Not the service industries... Most government offices, yes.


----------



## Rochelle (Sep 20, 2010)

cool.. thanks


----------



## yankee79 (Nov 27, 2010)

Elphaba said:


> Islamic New Year (Al Hijra) - 7th December


Islamic New Year is now -5th December based on the sighting of the moon


----------



## Maz25 (Jul 6, 2008)

yankee79 said:


> Islamic New Year is now -5th December based on the sighting of the moon


They have actually combined it with the National Day holiday, to give everyone a longer weekend. For private sector, they will get Saturday 3rd off work and for public sector, it will be Sunday 5th December. It will make no difference (in terms of getting a day off) as to which day the moon is sighted since the holiday is being moved to make sure that we get an extra long weekend.


----------



## furryboots (Jul 31, 2009)

Maz25 said:


> They have actually combined it with the National Day holiday, to give everyone a longer weekend. For private sector, they will get Saturday 3rd off work and for public sector, it will be Sunday 5th December. It will make no difference (in terms of getting a day off) as to which day the moon is sighted since the holiday is being moved to make sure that we get an extra long weekend.


Since most of the private sector gets Saturday off in any weekend, why would that count as a holiday and why not the Sunday, which is, after all, the Islamic New Year


----------



## Jynxgirl (Nov 27, 2009)

'Most' of the private sector around my building... work saturdays. They will enjoy having the day off.


----------



## Gavtek (Aug 23, 2009)

We're taking Thursday off and instead of taking Sunday off in lieu of the holiday we 'miss' on Saturday, we're going to take 2nd January off instead.


----------



## pamela0810 (Apr 5, 2010)

Gavtek said:


> We're taking Thursday off and instead of taking Sunday off in lieu of the holiday we 'miss' on Saturday, we're going to take 2nd January off instead.


That sounds great! I wish we did the same thing!
Gavtek, you should head our HR department!


----------



## AndreaMarshall (Nov 22, 2010)

Rochelle said:


> well some of us have better behaved pets...
> 
> (and by that I mean a boy dog who doesn't cock his leg to pee, one cat too lazy to care about the tree if there isn't something worth catching and another cat who just thought the ornaments at the bottom were enough entertainment  lol)

** DATASET EXCERPTS **
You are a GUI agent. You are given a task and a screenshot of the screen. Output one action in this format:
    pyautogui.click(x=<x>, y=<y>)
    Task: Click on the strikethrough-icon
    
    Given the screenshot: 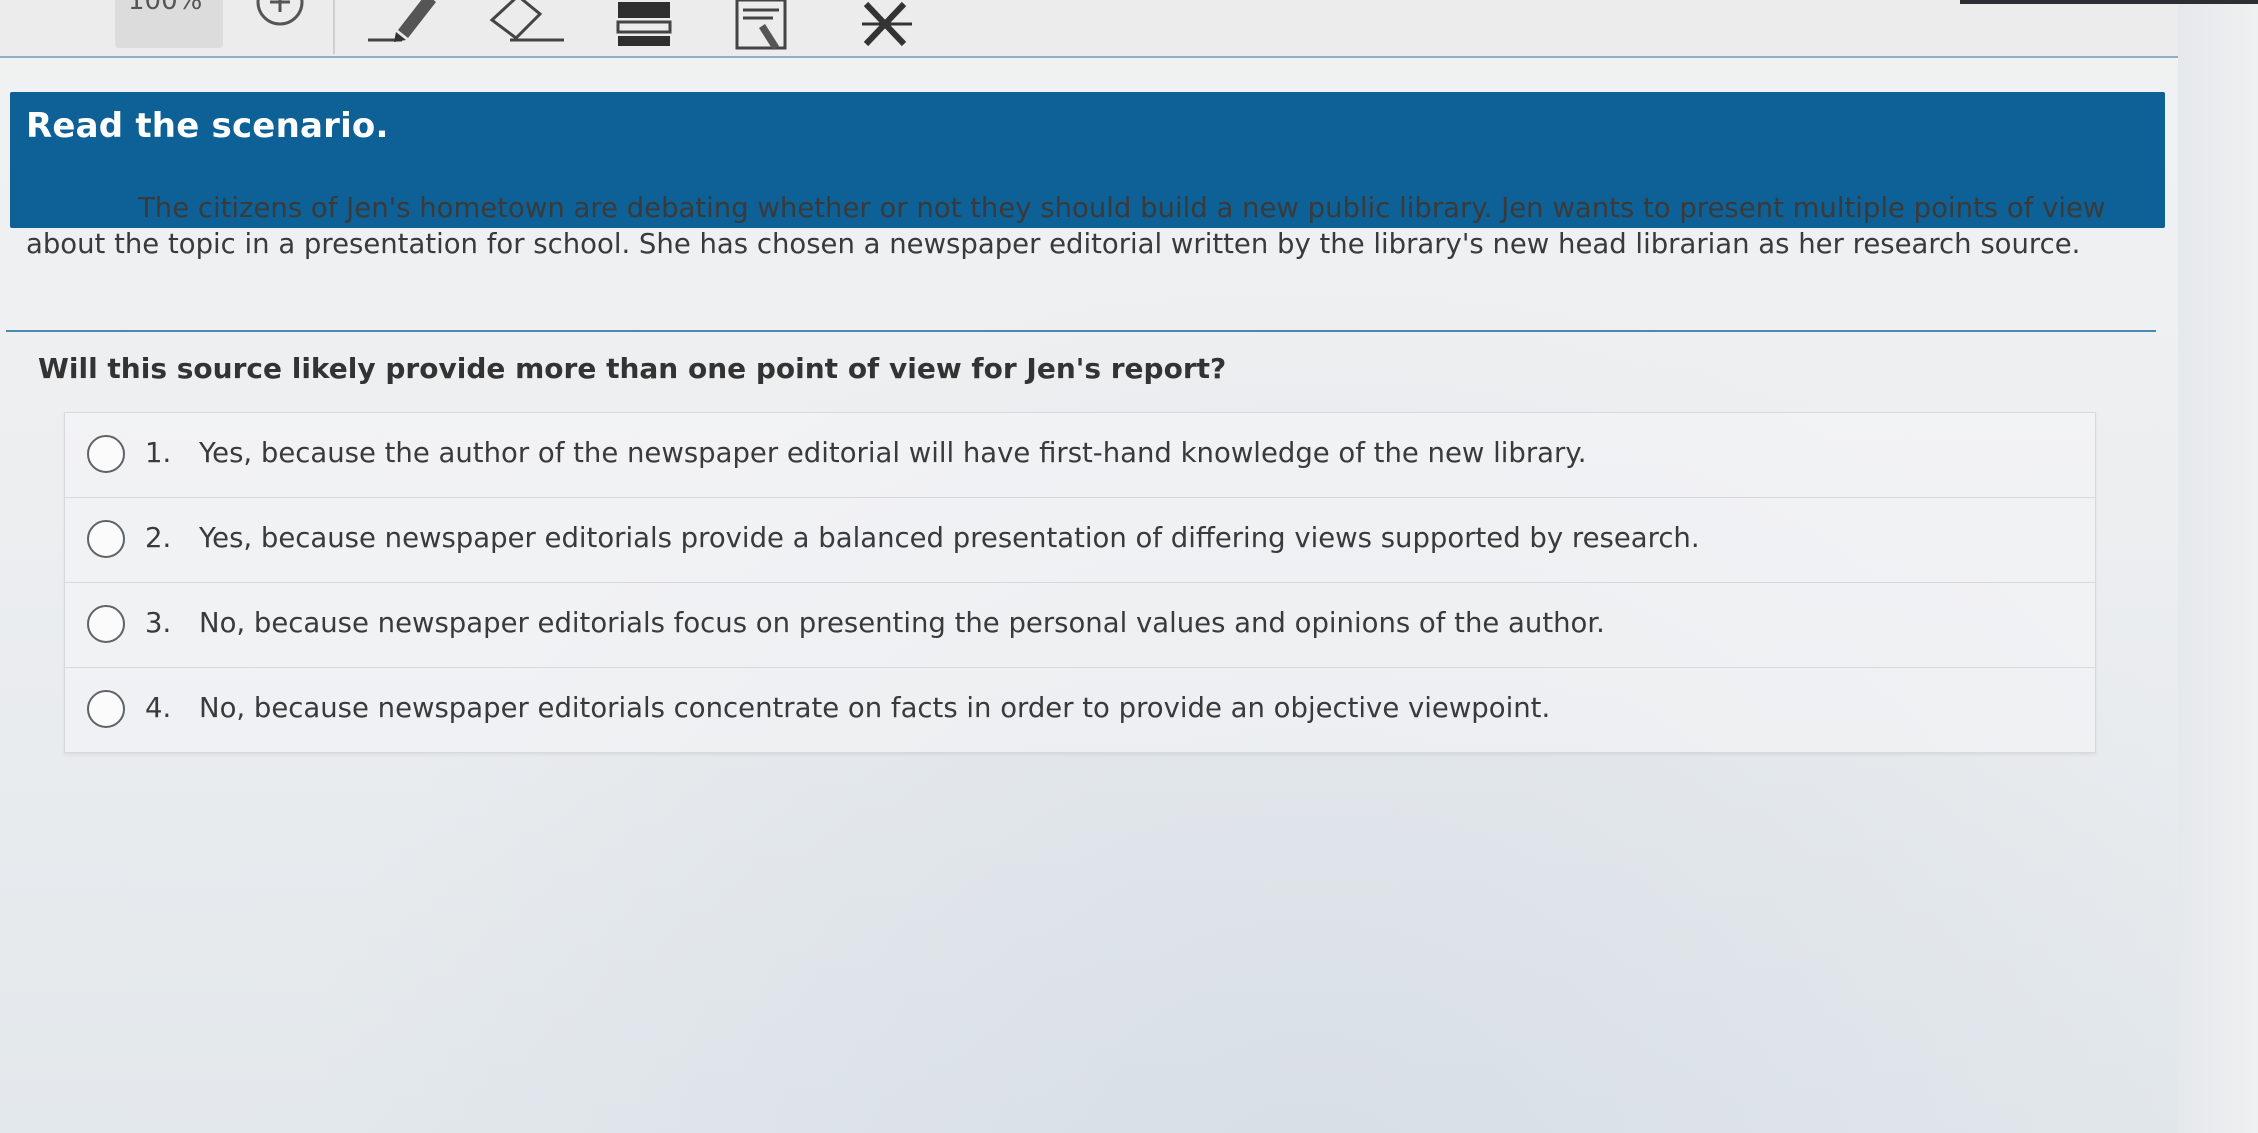 What is the action you would take?
    pyautogui.click(x=888, y=25)
    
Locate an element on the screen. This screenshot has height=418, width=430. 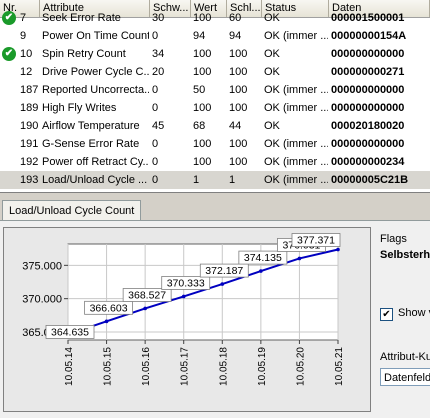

** ACTION ITEM A **
Return the part of the forum thread between "## Jynxgirl (Nov" and "(Aug 23, 2009)", inclusive.
** ACTION ITEM B **
Decide whether each statement below agrees with the forum thread above. Answer yes or no for each, and quote the words from the thread that decide it.
(i) The private sector will get Saturday 3rd off work.
(ii) Gavtek's workplace will take Sunday off in lieu of the holiday missed on Saturday.
(iii) The public sector's day off will be Sunday 5th December.

** RESPONSE AREA A **
## Jynxgirl (Nov 27, 2009)

'Most' of the private sector around my building... work saturdays. They will enjoy having the day off.


----------



## Gavtek (Aug 23, 2009)

** RESPONSE AREA B **
(i) Yes: "For private sector, they will get Saturday 3rd off work"
(ii) No: "instead of taking Sunday off in lieu of the holiday we 'miss' on Saturday, we're going to take 2nd January off instead."
(iii) Yes: "for public sector, it will be Sunday 5th December."